- Excerpt to read:

— start —

The expression y = (1-x)/(1-x*cos(t)) is, as given, undefined whenever
x*cos(t)=1, for example at (x,t)=(1,0).
When x=1 it simplifies to 0/(1-cos(t)), which equals 0 except where
cos(t)=1 where it is undefined but has a limiting value of 0.
When t=0 it simplfies to (1-x)/(1-x), which equals 1 except when x=1
where it is undefined, but has a limiting value of 1.
So you get different limits when first x -> 1 and then t->0 compared
with first t->0 and then x->1. The function has no continuous
extension to (x,t)=(1,0). Hence I would not expect a computer algebra
system to give the same answers with simple substitutions in the two
orders.

— end —

- To-do list:
1) Answer from the limits discussion:
(a) What point is given as an example where the expression is undefined?
(b) What does the expression simplify to when x=1?
(c) What limiting value does the expression have when t=0 and x approaches 1?
2) From the limits discussion, list every equation given as a condition under which the expression, or one of its simplified forms, is undefined.
3) Write a continuation of the limits discussion, starting after its final sentence.
The listing after this is separate and has no connection to the limits discussion.

- Provided information:
— start —

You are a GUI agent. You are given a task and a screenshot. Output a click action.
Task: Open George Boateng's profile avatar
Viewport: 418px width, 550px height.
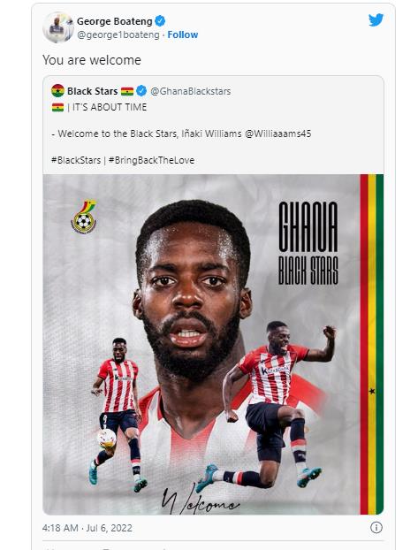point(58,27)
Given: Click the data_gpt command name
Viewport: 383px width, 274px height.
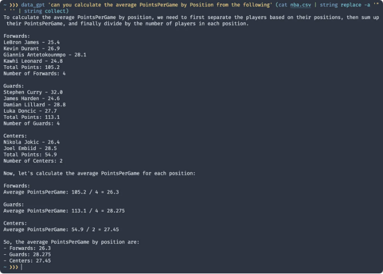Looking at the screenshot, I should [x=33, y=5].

— end —
— start —

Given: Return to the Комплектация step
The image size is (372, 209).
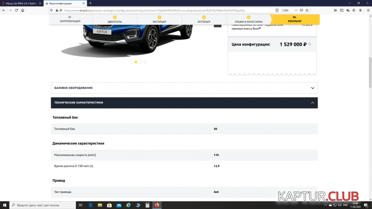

— end —
— start —

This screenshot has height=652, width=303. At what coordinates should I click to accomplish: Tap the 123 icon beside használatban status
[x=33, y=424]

— end —

- Answers below:
1)
(a) (x,t)=(1,0)
(b) 0/(1-cos(t))
(c) 1

2)
x*cos(t)=1
cos(t)=1
x=1

3)
On 21 July 2014 15:14, kcrisman <kcris...@gmail.com> wrote:
>> Hi guys,
>>
>> This is so simple that probably someone else has already noticed it, but
>> just in case:
>>
>> sage: x,t = var('x,t')
>> sage: f = (1-x)/(1-x*cos(t))
>> sage: f(x=1)
>> 0
>> sage: f(t=0)(x=1)
>> 1
>>
>
> My guess is that this is more of a convention than anything else.
>
> sage: x/x
> 1
> sage: 0/x
> 0
>
> Maxima:
> (%i1) x/x;
> (%o1) 1
> (%i2) 0/x;
> (%o2) 0
>
> If Mma and Maple do it too, that would be my guess. In any case, it is
> 'known' and I bet you'll find other examples with a search of the email
> lists (though searching for x/x might be hard!). It's possible to not
> immediately do such reductions
>
> sage: x.mul(1/x,hold=True)
> x/x
>
> but I'm not sure how to combine that with the substitution that you are
> doing.
>
> - kcrisman
>
>> The second one is, of course, the correct answer. (FYI, Mathematica9
>> fails, too.)
>>
>> Wouldn't the first one return some sort of conditional expression: "if t=0
>> then 1, else 0"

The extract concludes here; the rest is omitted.